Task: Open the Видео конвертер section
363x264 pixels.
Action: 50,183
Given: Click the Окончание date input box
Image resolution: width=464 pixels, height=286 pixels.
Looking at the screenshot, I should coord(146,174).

==================================================

_TRY IT_:
What is needed here is every record above, repeated exactly.

_EXPECTED OUTPUT_:
Task: Open the Видео конвертер section
363x264 pixels.
Action: 50,183
Given: Click the Окончание date input box
Image resolution: width=464 pixels, height=286 pixels.
Looking at the screenshot, I should coord(146,174).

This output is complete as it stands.